* **AUFGABEN**
A. Entnimm dem Forumstext über Brathering den Abschnitt von „Besonders den mit“ bis einschließlich „das schmeckt ;-))“ und gib ihn wortgetreu wieder.
B. Schreibe den Forumstext über Brathering im Anschluss an seinen letzten Satz weiter.

┌─ LESETEXT

Ich sterbe für eingelegten Brathering!!


----------



## Rennesøy-Alwin (16. März 2012)

*AW: Brathering... einfrieren?*

Danke für die hilfreichen tips.
Besonders den mit dem AQUAVIT werde ich mir sehr zu herzen nehmen...    :#2:


----------



## Thomas9904 (16. März 2012)

*AW: Brathering... einfrieren?*

@ ines:
Das Rezept war von mir  - freut mich, dass Dir das schmeckt ;-))

Durch Weißwein und Essig ist in diesem Rezept auch genug Säure zum etwas längeren halten im Kühlschrank...


----------



## norwegian_sun (25. März 2012)

*AW: Brathering... einfrieren?*

hab da was aus nem anderen rezept: einfach "einkochschutz" mit an den sud machen, giebts in besseren privtdrogerien und im internet, is nix anderes wie konservierungsstoff E210 und E211, aber beim einkochen braucht man das nicht wirklich, ich hab nen 5kg eimer im kühlschrank und steht schon ne weile, is alles noch gut
das zeug was ich habe is von "TNW Gotha Werk I Leinastraße"  und nennt sich "GeKo Einkochschutz", die tüte (7,5g) is für 4 liter und kostet 75cent in der drogerie....

└─
┌─ DATENSÄTZE

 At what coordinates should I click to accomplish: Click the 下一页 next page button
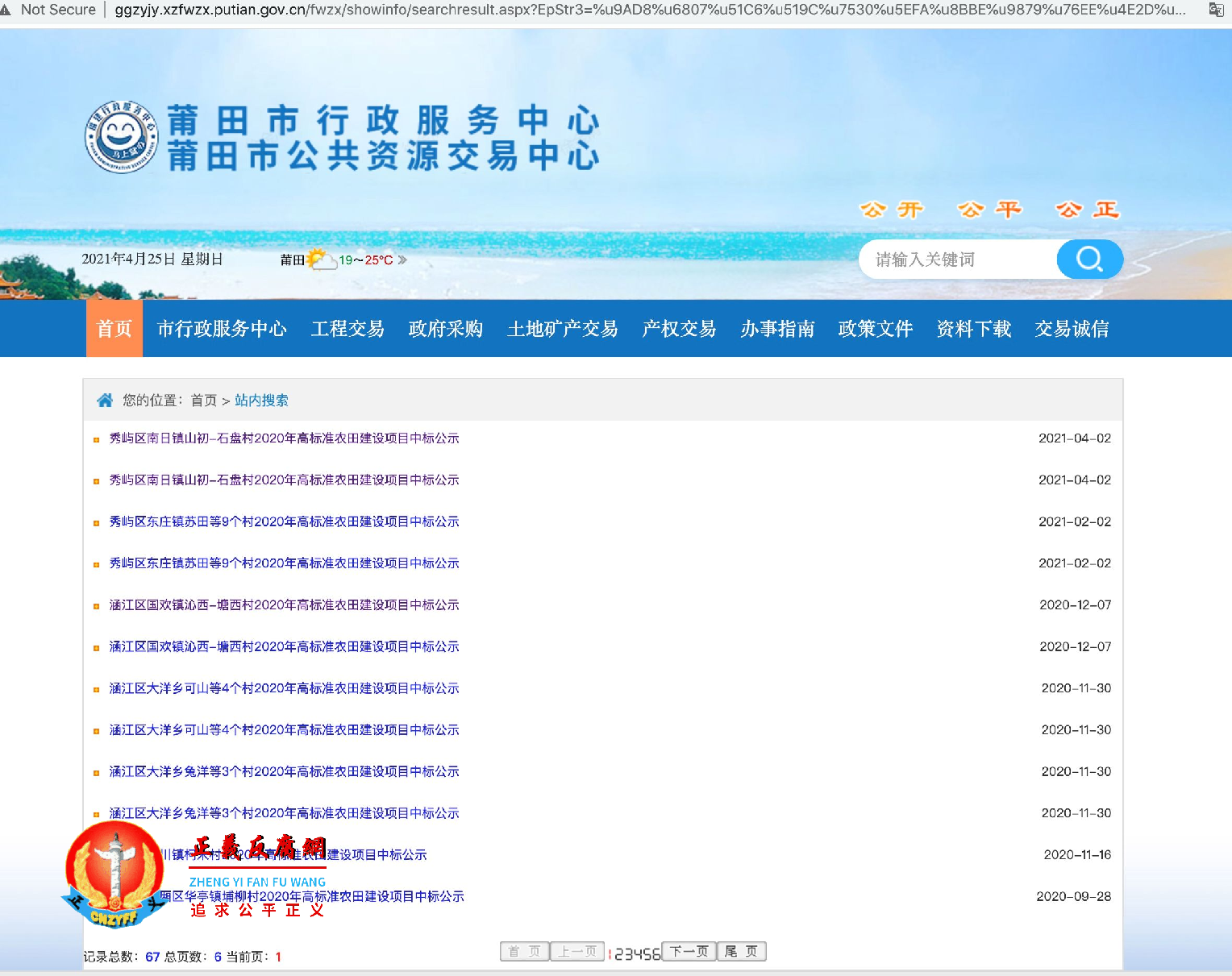[x=689, y=952]
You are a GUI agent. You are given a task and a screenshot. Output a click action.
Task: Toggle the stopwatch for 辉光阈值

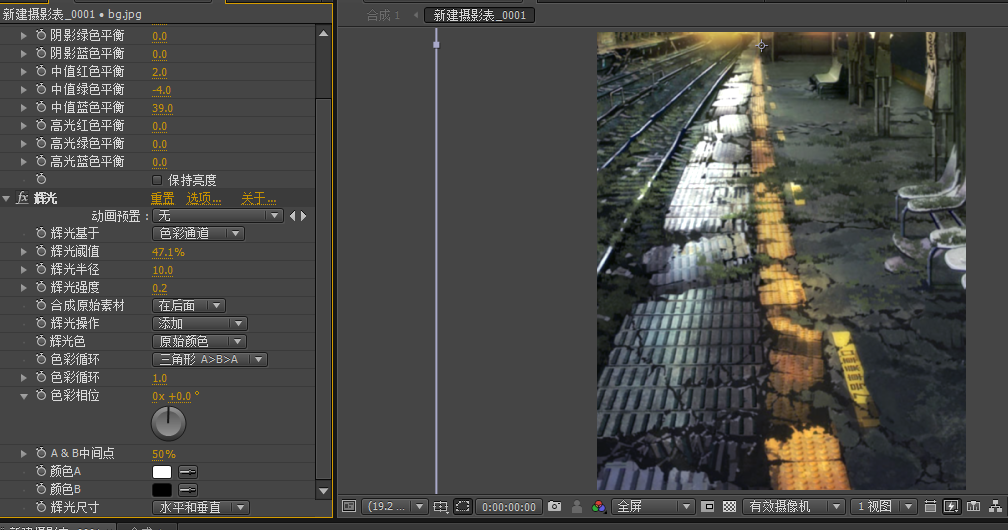click(41, 252)
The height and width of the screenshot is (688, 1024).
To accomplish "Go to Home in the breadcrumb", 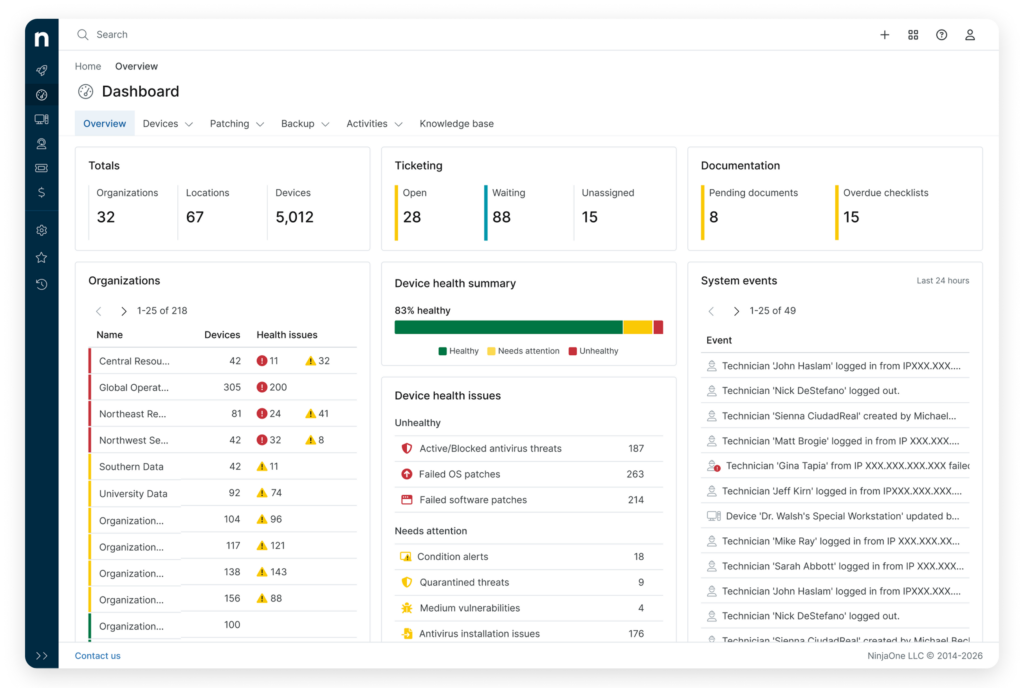I will point(87,66).
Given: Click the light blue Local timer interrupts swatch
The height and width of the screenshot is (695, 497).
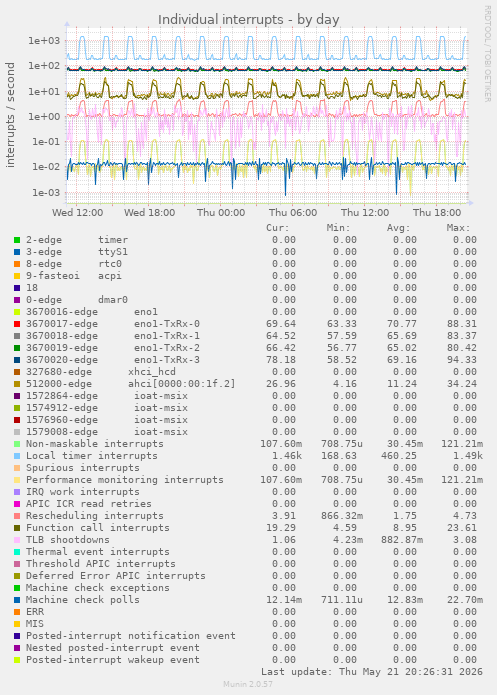Looking at the screenshot, I should click(17, 456).
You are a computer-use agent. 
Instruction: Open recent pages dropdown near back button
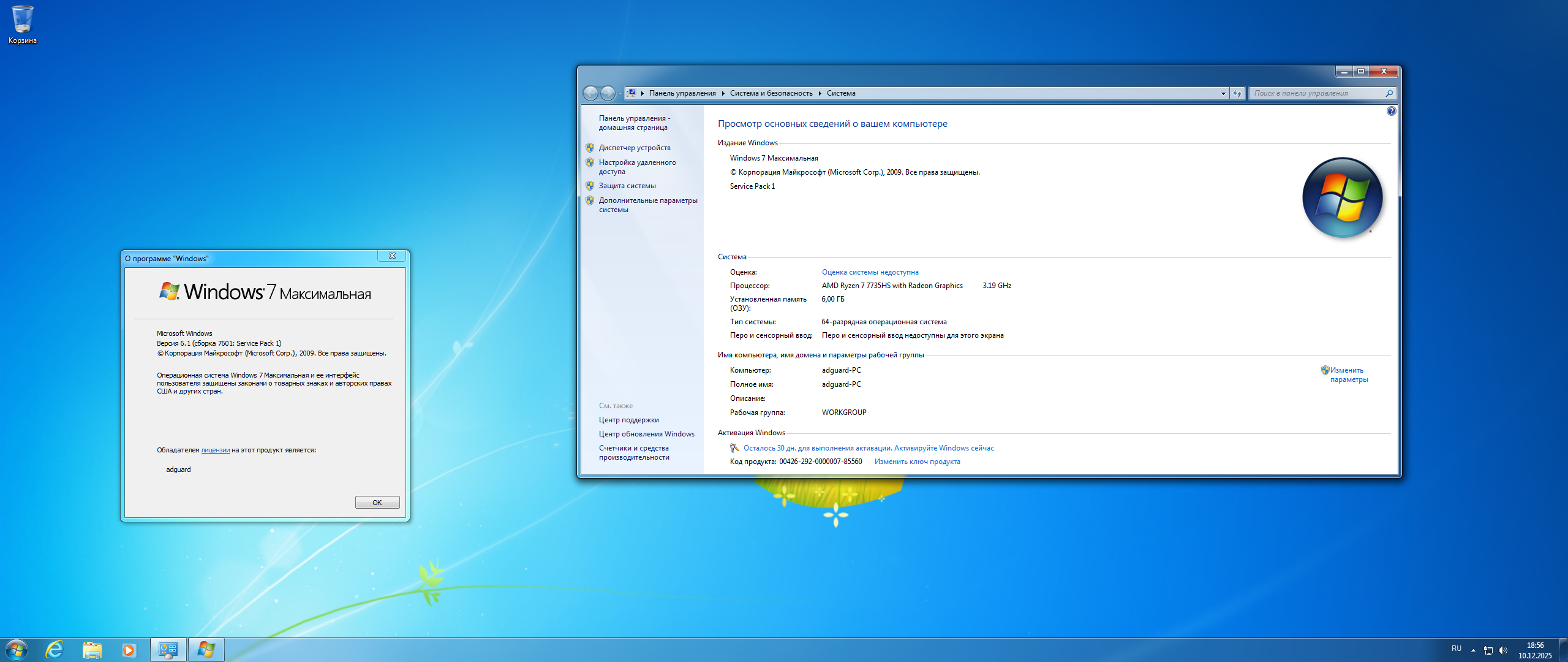pos(620,93)
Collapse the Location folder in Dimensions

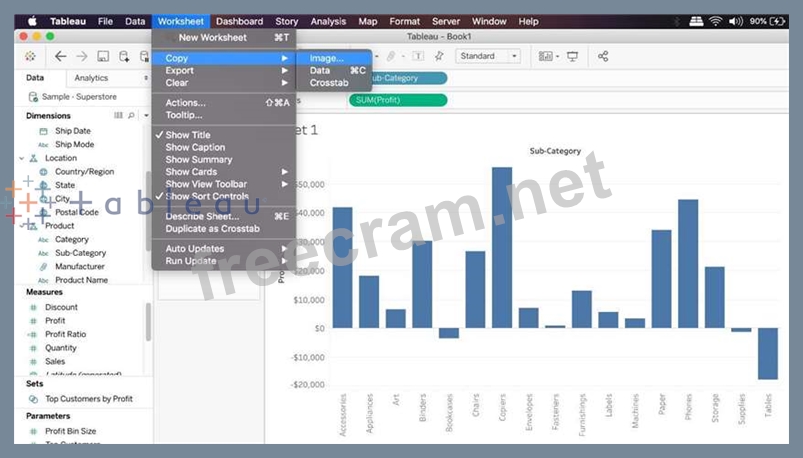(22, 158)
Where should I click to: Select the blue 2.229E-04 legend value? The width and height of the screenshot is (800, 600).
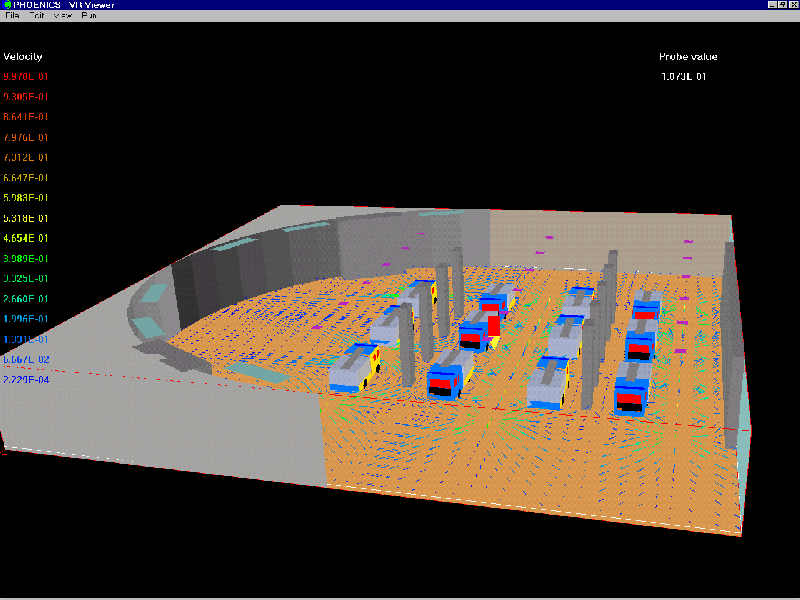point(26,379)
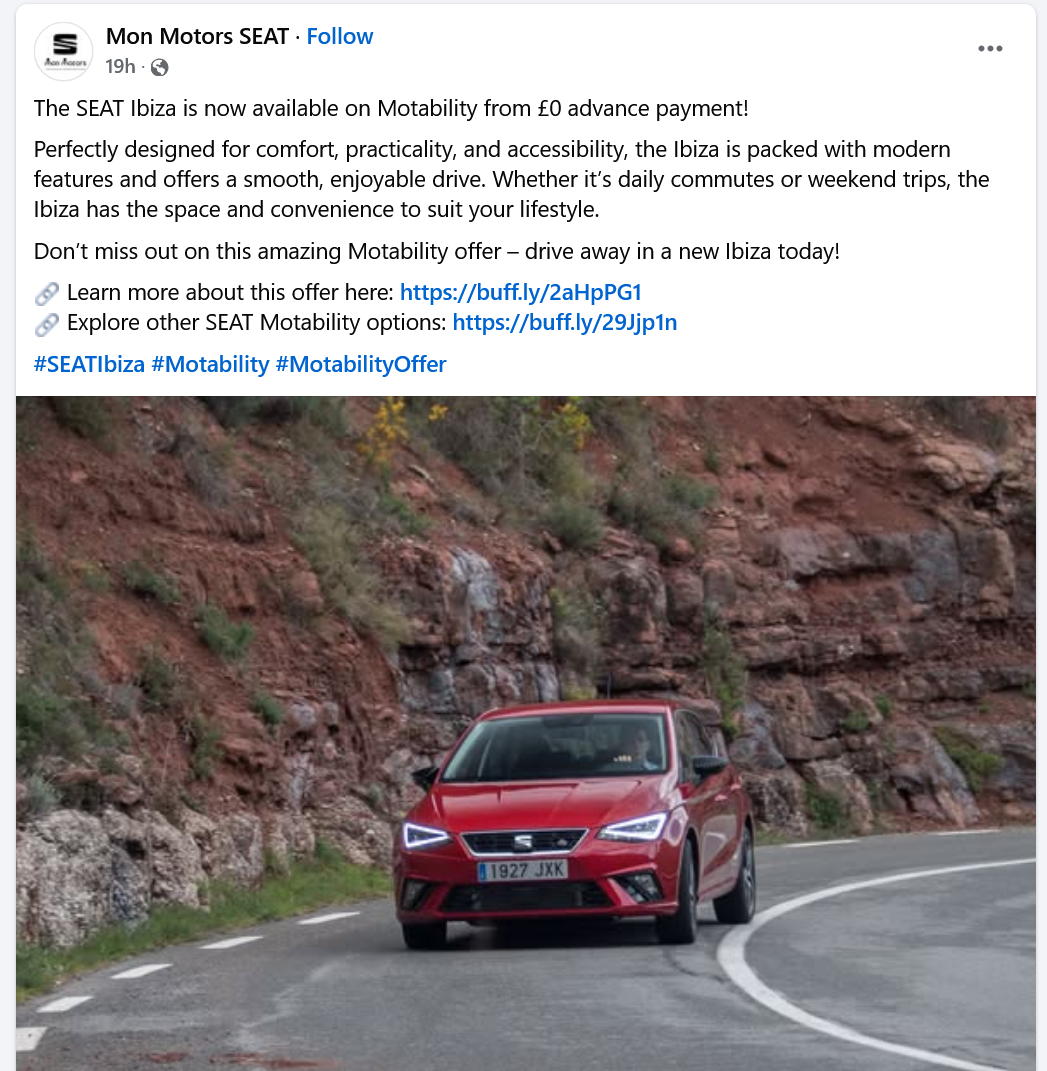Follow the Mon Motors SEAT page

339,36

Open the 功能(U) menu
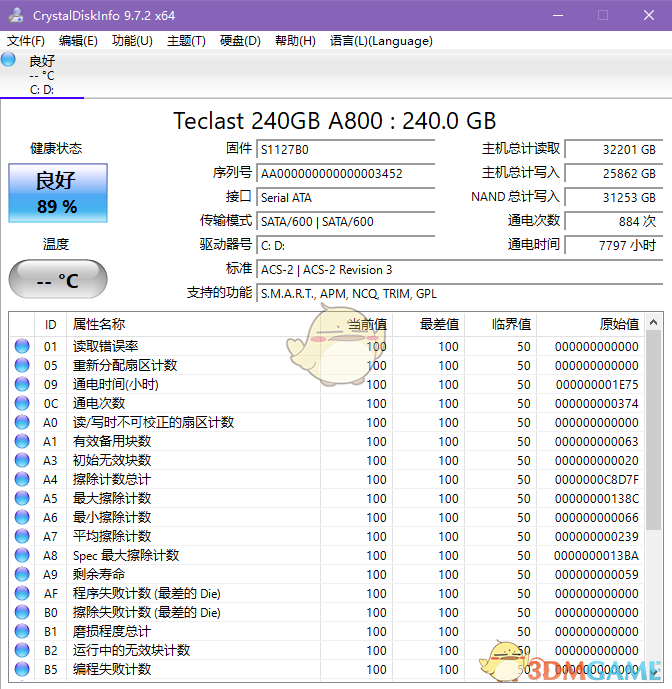tap(132, 41)
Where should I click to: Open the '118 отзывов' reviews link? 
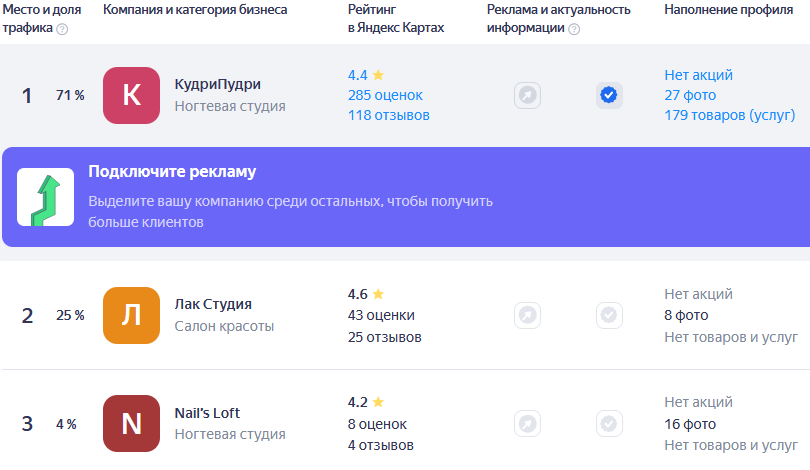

└─

* **ERWARTETE ERGEBNISSE**
A.
Besonders den mit dem AQUAVIT werde ich mir sehr zu herzen nehmen...    :#2:


----------



## Thomas9904 (16. März 2012)

*AW: Brathering... einfrieren?*

@ ines:
Das Rezept war von mir  - freut mich, dass Dir das schmeckt ;-))

B.
----------



## Thomas9904 (26. März 2012)

*AW: Brathering... einfrieren?*

Rein persönliche Meinung von mir:
Genauso sowas wie irgendwelche E-Teile will ich eben nicht im Essen haben, wenn ich mir das aus selber gefangenen, tollen Fischen selber mache...

Zum konservieren benutze ich ganz konservativ Luft/Wasserentzug, Hitze, Kälte, Säure, Zucker oder Salz..







PS:
Gute Signatur hast Du,  zielführend ;-))))


----------



## BountyHunter81 (26. März 2012)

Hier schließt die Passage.